REPUBLIKA.CO.ID, LEBAK -- Kepala Pelaksana Badan Penanggulangan Bencana Daerah (BPBD) Kabupaten Lebak Febby Rizky Pratama menyebut kerugian material akibat bencana tanah bergerak yang terjadi di daerah itu pada Jumat (10/6/2022) mencapai Rp 1,5 miliar.
"Kerugian akibat bencana alam itu berupa enam unit rumah warga dan jalan antardesa sepanjang 70 meter ambles dengan kedalaman dua meter," kata Febby di Lebak, Rabu (15/6/2022).
Pemerintah daerah setempat memprioritaskan pembangunan jalan antardesa yang ambles sepanjang 70 meter dengan kedalaman dua meter tersebut, dan saat ini sedang dikerjakan oleh Dinas Pekerjaan Umum dan Perumahan Rakyat ( DPUPR). Ruas jalan tersebut cukup vital untuk menopang perekonomian masyarakat di daerah itu. Apalagi, masyarakat kebanyakan berprofesi sebagai petani, sehingga membutuhkan kelancaran akses lalu lintas.
Petani di daerah itu memasok berbagai komoditas pertanian ke Pasar Rangkasbitung dan daerah lainnya di Provinsi Banten.
"Kami berharap dua pekan ke depan kondisi jalan antardesa itu bisa kembali dilintasi angkutan," ujarnya.

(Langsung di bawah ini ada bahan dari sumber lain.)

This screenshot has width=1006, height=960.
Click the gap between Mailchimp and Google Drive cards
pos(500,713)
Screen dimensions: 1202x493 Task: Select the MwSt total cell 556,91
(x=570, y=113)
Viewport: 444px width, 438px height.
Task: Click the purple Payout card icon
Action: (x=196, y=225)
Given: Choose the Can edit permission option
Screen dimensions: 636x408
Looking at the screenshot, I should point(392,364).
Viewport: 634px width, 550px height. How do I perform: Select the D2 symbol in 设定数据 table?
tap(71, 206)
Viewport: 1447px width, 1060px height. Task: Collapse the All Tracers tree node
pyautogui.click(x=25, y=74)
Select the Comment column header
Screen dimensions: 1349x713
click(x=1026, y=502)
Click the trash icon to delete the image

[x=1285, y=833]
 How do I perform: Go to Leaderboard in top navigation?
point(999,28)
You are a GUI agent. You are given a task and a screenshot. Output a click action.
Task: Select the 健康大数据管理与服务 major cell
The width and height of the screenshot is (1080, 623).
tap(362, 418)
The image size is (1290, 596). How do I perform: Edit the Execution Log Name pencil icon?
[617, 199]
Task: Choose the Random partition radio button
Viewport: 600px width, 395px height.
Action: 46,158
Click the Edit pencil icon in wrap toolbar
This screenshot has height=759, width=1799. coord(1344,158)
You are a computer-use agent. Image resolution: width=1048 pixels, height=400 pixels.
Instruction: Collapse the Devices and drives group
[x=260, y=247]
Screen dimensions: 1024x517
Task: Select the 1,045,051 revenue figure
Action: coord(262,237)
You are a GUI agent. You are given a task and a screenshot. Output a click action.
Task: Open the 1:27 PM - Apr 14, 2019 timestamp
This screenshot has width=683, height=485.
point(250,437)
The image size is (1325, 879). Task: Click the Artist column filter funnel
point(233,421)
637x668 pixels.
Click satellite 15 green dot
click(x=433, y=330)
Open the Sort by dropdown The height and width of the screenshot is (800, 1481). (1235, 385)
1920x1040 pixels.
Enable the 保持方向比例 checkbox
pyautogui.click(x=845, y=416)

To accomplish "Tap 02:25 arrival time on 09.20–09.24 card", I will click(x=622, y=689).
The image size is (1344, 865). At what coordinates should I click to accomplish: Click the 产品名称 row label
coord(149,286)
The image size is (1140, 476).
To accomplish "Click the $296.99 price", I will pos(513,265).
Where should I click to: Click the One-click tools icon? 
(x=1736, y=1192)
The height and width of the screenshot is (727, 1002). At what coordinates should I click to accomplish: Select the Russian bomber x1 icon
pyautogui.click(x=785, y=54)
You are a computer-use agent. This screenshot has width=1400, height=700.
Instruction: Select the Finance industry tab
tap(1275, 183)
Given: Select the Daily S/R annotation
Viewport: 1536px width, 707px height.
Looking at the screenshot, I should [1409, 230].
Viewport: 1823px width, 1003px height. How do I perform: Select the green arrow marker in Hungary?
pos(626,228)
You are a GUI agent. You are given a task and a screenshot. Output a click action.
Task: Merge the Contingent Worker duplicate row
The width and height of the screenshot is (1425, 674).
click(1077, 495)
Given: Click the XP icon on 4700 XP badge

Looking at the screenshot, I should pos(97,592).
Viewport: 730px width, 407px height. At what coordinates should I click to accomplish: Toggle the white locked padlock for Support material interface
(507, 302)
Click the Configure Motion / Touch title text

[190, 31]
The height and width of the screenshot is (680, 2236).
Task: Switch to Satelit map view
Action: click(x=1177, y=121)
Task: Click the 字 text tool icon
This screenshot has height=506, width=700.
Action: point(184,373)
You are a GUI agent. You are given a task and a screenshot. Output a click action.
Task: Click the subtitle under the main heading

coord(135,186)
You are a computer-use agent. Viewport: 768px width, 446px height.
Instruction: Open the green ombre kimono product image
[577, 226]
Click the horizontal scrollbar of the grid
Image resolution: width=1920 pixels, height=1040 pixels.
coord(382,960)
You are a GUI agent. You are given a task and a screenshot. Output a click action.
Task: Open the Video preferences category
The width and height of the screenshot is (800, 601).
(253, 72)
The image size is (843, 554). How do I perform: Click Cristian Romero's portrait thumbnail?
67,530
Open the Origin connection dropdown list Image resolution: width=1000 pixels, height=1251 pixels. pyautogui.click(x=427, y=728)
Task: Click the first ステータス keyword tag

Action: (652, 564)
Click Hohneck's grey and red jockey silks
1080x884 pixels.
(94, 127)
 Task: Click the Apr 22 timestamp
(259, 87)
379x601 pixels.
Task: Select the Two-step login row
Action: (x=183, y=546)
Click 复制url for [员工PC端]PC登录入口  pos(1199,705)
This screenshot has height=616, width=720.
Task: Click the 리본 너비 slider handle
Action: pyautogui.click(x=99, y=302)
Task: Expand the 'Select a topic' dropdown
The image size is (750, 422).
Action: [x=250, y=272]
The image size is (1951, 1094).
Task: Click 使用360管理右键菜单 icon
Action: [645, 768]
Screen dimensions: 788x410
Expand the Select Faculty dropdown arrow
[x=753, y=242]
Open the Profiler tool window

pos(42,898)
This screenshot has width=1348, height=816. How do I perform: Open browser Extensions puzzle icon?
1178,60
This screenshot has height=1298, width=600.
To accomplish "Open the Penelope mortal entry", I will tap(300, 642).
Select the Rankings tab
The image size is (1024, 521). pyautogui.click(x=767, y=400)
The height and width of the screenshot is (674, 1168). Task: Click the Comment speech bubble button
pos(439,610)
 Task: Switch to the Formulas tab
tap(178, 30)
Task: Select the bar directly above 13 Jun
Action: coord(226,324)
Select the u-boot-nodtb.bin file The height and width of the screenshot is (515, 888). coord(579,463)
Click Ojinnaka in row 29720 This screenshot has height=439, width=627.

Menurut dia, pemerintah daerah juga mempercepat bantuan warga yang terdampak bencana tanah bergerak untuk menerima dana tunggu hunian ( DTH) agar mereka bisa menyewa rumah, karena selama ini mereka mengungsi di rumah orang tua dan kerabat setelah rumah miliknya rusak berat. Penyaluran DTH diharapkan pekan ini sudah diterima warga terdampak yang masing-masing kepala keluarga sebesar Rp3 juta untuk enam bulan atau sebesar Rp500 ribu per bulan.
"Kami minta warga hari Kamis (16/6) sudah bisa melaporkan nomor rekening banknya," katanya.
Untuk pembangunan hunian tetap (huntap), kata dia, pemerintah daerah akan membahas alokasi anggarannya. Sebab, pembangunan huntap perlu adanya pembebasan lahan.
"Kita berharap pemerintah daerah berupaya untuk membantu masyarakat yang terdampak bencana tanah bergerak itu, " katanya.
Sementara itu, Karman (50), warga korban bencana tanah bergerak mengaku terbantu dengan bantuan DTH dari pemerintah setempat, karena bisa meringankan beban ekonomi. Rumah miliknya yang dibangun dengan biaya sekitar Rp200 juta itu kondisinya rusak berat. Saat ini, katanya, terpaksa mengungsi di rumah mertua.
"Dengan menerima DTH ini kami bisa menyewa rumah untuk enam bulan ke depan," katanya.